_DEINE AUFGABE_:
Setze den Text über Umami als fünfte Geschmacksrichtung nach seinem letzten Satz fort.

Die fünfte Geschmacksrichtung
Geröstete Grillen schmecken herzhaft, nussig und umami.
Umami ist die fünfte Geschmacksrichtung. Wenn wir süß, salzig, sauer oder bitter hören, haben wir direkt eine Vorstellung wie etwas wohl schmeckt aber umami ist für viele nur eine vage Vorstellung – schmeckt irgendwie würzig, herzhaft, deftig.
Während die anderen vier Geschmacksrichtungen schon in der Antike bekannt waren, blieb umami lange unentdeckt und hat deshalb noch einiges aufzuholen.
Heute wollen wir uns dieser Geschmacksrichtung widmen.

_BEREITGESTELLTE DATEN_:
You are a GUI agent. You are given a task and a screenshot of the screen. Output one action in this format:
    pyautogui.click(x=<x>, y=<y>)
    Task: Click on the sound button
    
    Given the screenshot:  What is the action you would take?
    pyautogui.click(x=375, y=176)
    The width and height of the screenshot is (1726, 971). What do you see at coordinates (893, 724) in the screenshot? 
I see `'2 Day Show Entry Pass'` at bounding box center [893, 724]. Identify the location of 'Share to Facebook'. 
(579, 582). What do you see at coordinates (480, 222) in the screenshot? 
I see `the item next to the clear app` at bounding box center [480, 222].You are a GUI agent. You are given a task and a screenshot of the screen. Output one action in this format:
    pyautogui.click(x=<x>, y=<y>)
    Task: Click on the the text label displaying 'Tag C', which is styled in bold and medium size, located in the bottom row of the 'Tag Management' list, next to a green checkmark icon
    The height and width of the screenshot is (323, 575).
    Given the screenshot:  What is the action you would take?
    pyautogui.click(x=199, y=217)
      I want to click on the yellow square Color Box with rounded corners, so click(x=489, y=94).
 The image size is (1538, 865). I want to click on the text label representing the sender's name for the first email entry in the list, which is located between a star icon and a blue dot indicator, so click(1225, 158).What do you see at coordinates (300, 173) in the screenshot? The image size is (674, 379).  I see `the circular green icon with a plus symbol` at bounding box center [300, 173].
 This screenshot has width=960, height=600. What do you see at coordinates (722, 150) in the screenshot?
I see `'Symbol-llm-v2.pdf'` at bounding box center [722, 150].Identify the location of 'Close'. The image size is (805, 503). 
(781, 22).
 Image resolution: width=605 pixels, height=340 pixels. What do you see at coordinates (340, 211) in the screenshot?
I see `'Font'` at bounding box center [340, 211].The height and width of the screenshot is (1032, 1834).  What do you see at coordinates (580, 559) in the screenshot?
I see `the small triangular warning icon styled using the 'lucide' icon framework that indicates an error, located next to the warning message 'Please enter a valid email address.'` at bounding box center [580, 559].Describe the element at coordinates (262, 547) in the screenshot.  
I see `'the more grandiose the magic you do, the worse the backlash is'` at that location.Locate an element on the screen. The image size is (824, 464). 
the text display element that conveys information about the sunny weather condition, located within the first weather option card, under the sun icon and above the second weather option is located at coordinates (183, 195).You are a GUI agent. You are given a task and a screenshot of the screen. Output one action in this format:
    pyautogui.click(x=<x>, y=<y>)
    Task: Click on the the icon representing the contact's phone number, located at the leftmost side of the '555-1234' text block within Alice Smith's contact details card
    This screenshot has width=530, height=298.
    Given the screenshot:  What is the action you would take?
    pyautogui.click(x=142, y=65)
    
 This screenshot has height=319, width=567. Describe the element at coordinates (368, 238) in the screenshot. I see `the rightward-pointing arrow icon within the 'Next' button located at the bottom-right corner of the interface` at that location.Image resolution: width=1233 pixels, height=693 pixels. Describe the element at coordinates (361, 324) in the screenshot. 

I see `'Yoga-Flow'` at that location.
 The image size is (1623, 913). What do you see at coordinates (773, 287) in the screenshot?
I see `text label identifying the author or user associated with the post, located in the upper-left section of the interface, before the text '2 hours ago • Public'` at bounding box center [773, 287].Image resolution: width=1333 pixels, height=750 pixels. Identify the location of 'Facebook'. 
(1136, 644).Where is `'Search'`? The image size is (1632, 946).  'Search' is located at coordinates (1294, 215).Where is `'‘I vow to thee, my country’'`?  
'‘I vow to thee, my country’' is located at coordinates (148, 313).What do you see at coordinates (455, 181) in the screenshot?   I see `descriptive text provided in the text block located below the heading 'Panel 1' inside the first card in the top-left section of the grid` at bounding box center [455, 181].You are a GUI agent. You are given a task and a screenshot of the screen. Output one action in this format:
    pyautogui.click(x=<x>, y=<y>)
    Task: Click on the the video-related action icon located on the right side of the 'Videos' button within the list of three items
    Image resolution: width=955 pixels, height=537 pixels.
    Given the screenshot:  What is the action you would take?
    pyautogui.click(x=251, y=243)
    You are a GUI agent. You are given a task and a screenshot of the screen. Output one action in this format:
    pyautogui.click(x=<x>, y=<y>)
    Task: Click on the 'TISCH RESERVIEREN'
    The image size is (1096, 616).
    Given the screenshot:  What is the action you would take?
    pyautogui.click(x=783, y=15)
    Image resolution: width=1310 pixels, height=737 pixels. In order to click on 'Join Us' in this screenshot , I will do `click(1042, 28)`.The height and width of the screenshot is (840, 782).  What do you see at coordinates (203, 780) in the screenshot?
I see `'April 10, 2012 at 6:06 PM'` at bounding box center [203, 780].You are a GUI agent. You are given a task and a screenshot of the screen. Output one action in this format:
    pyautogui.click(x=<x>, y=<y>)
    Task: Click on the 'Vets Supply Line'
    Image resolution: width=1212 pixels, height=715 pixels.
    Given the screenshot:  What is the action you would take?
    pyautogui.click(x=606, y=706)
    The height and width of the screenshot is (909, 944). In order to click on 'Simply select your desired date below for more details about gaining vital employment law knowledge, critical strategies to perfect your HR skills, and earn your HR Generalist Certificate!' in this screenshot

_ANTWORT ZUR AUFGABE_:
Das Wort umami ist japanisch und bedeutet schmackhaft, köstlich. Bereits anfang des 20. Jahrhunderts gab es erste Berichte einer fünften Geschmacksrichtung. Entdeckt wurde sie von dem japanischen Chemiker Kikunae Ikeda, der Legende nach, als er ein Dashi, eine Brühe aus Komu-Algen aß. Kikunae Ikeda hatte zuvor einige Jahre in Deutschland gelebt und dort für ihn bisher unbekannte Lebensmittel wie Tomaten oder Spargel gegessen. Während er nun seine Dashi aß bemerkte er einen Geschmack, weder salzig noch bitter noch süß noch sauer. Es erinnerte ihn an etwas, was er auch in den Tomaten und im Spargel geschmeckt hatte. Da es keiner der bekannten Geschmacksrichtungen zuzuordnen war musste es ein fünfter Geschmack sein. Er nannte ihn wie er ihn fand: köstlich – umami.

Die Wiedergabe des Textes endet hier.